Is the Prime Minister aware that the Northern Ireland Housing Executive, which is its public housing authority, has transformed public housing there over the past 20 years, in difficult circumstances, to the point where the Governments of the emergent democracies of eastern Europe are now coming to learn from them? Why have the Government begun the process of privatisation of that public authority and laying off the direct labour force, thus leaving unemployed people who are held in such high respect in our society? Given that his Government make so many efforts to reach agreement among the parties in Northern Ireland and that we are totally agreed on the subject, will the Prime Minister respond positively by keeping the housing executive and its direct labour force in existence?
§ The Prime MinisterI am grateful for the hon. Gentleman's words about the disaster at Warrington. The whole House knows that he has had direct experience of these matters in the past and speaks with a special knowledge of the matter.
So far as the housing executive is concerned, the proposals made by my right hon. and learned Friend the Secretary of State are made precisely because he believes that responsibility can be better carried out in another fashion. It is for that reason and for none other that he has proposed those changes.
§ Mr. AllasonMy right hon. Friend will be aware that water rate payers in Torbay and in the rest of the south-west are facing increased charges of up to 16 per cent. in bills coming through their letter boxes this week. Does my right hon. Friend agree that much of this increase is due to a European directive? Will he also undertake to ensure that representations are made in Brussels to delay the implementation of the infrastructure investment that is being demanded of South West Water and is being put before the charge payers in the south-west?
§ The Prime MinisterMy hon. Friend may be referring to the bathing water directive, which is, among other things, very important for the tourist industry. The essential reason for the very high bills in the south-west and in some other areas—and, as my hon. Friend will know, I am examining those at the moment—is the sheer scale of the investment in water and sewerage services which, frankly, was not made over the past 30 years in the public sector.
§ Q5. Mr. Ernie RossTo ask the Prime Minister if he will list his official engagements for Tuesday 23 March.
§ The Prime MinisterI refer the hon. Member to the reply that I gave some moments ago.

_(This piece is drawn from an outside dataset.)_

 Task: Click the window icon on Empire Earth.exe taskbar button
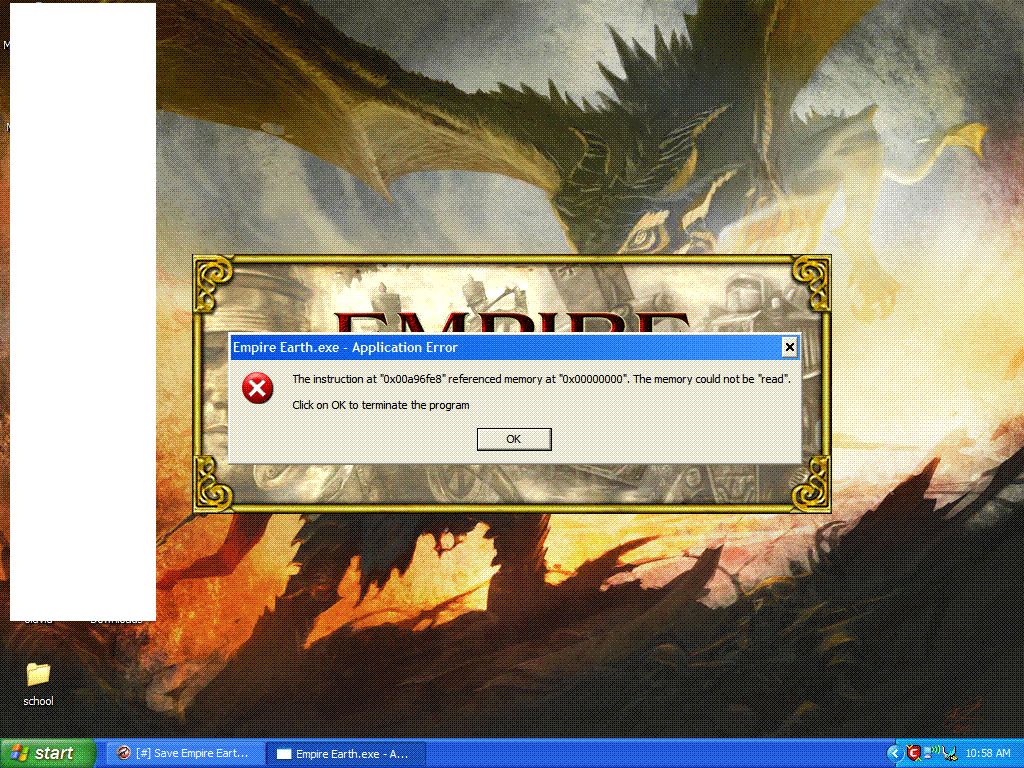tap(284, 754)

§ Mr. Ernie RossThe Prime Minister will have seen the disturbing scenes outside the Timex factory in my constituency yesterday. He will know that this has become a bitter dispute following the sacking by the management of 343 hourly paid employees. Those workers, many of 763 whom are women, have 20 or 30 years' service to the company. That dispute went through the Government's employment legislation to the letter. I have asked the Secretary of State for Scotland and my hon. Friend the Member for Dundee, East (Mr. McAllion) and I have asked the Secretary of State for Employment and the Leader of the House to intervene personally, given that those workers have lost their jobs following the Government's employment legislation. Will the Prime Minister now intervene and ask the company to go to the Advisory, Conciliation and Arbitration Service to settle this dispute now?
§ The Prime MinisterI note from the reports that none of the people arrested in the scenes at Timex yesterday were workers from Timex. I believe that the ex-convener at Timex said that those dismissed
never called for a sit-down demonstration and…do not sponsor violence.It seems that rent-a-picket is back and I do not think that that is in the interest of the Timex workers. Workers who choose to go on strike have always faced the risk of being dismissed without the right to claim unfair dismissal. That was the case under legislation enacted by the last Labour Government.